Saturday, December 12, 2009

Pentaho: A Case in Point

That open source BI can provide a full-fledged solution to an organization's BI needs can be demonstrated by looking at how Pentaho's platform addresses the principal requirements of BI—data integration, reporting, and analysis.

ETTL with Kettle

Pentaho's BI platform implements the Common Warehouse Metamodel (CWM). The CWM, which has been implemented by proprietary vendors such as Informatica, is a specification that proposes using XML metadata interchange (XMI) to interchange data warehouse metadata. This entails that mappings can be migrated between tools that implement this interface. Pentaho's extract, transform, and load (ETL) system is based on its Kettle project. Kettle stands for "Kettle ETTL Environment," where ETTL is Pentaho's acronym for "extraction, transformation, transportation, and loading" of data. The ETL system supports: a variety of steps (a step represents the smallest unit in a transformation and contains either predefined or custom logic that is applied to each row as it makes its way from the source to the target); slowly changing dimensions (SCDs); connectors for a multitude of data sources (access to proprietary databases such as Microsoft SQL Server and Oracle is via Java Database Connectivity [JDBC]); and the ability to execute and schedule jobs both locally and remotely. Scripting in Javascript as well as pure Java allows developers to add custom code in any step of the transformation.

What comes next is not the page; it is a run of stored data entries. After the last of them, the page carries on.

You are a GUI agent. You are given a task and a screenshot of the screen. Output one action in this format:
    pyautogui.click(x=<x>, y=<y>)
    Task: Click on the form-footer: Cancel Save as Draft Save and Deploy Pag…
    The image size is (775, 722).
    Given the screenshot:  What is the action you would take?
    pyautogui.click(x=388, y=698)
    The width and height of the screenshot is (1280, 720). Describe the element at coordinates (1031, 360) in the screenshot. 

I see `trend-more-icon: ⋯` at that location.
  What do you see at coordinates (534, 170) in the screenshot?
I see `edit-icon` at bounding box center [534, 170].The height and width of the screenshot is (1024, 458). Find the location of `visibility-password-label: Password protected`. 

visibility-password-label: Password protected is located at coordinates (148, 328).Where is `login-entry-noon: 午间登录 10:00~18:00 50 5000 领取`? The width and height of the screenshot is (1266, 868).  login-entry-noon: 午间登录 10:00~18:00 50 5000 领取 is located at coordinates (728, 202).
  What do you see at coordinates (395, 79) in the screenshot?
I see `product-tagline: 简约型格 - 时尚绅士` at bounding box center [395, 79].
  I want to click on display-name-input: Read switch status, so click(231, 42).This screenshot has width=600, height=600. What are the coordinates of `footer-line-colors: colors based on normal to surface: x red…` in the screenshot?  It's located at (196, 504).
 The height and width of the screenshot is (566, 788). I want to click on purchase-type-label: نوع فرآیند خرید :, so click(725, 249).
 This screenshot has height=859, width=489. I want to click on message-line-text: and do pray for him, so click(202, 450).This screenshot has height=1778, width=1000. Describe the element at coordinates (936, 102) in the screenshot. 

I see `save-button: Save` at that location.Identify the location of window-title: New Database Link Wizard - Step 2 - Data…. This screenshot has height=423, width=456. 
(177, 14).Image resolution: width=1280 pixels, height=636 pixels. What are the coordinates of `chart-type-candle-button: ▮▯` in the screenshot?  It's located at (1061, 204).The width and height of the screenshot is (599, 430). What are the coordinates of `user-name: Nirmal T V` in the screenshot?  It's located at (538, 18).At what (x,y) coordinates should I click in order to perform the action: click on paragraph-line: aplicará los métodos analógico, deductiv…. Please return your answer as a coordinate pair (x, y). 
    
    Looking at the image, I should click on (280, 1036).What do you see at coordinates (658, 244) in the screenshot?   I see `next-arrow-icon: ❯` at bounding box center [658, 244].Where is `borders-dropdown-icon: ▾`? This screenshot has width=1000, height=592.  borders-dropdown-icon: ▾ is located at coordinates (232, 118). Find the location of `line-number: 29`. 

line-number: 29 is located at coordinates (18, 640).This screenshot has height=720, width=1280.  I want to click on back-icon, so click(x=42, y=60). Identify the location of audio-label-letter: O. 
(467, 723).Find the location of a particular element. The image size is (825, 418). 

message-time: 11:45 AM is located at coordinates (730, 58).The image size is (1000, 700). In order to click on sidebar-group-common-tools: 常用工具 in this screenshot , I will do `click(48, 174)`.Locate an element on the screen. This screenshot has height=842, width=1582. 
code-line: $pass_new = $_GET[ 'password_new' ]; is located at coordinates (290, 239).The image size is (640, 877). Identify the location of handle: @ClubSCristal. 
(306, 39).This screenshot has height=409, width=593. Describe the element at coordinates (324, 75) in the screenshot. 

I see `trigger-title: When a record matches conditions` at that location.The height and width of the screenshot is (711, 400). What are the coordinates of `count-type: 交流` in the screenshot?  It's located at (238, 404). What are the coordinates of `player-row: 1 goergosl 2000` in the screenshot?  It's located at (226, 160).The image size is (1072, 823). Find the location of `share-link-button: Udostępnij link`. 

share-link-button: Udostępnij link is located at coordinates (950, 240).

Two challenging issues that organizations face are data volume and latency requirements. In order to support high data volume environments, Pentaho has a clustering solution (a solution that uses more than one node or computing entity in order to achieve high performance and availability) that works alongside database partitioning; by using slave servers (a group of servers that perform specific tasks using the data sent by the master server) to distribute central processing unit (CPU) and input/output (I/O) load, performance can be improved by way of this parallelism. However, change data capture, which is based on a data integration technique that triggers data transfer by listening for changes in data sources, is not supported. Changes in data sources are detected by reading transaction logs; with the exception of open source databases, transaction log readers are seldom open source.

Although Pentaho's data integration still lacks a data quality and data cleansing solution, the development of a profiling server (a server dedicated to performing profiling tasks that help discover aberrations in data; see Distilling Data: The Importance of Data Quality in Business Intelligence) seems to be on the list of imminent improvements. In such situations, where the vendor does not support a specific functionality, organizations can look to complementary open source solutions; the DataCleaner project from eobjects.org, for instance, provides functionality to help profile data and monitor data quality. It also points to a significant advantage with open source applications: the fact that software is developed by the community and for the community makes it much simpler to share innovative solutions quickly and seamlessly.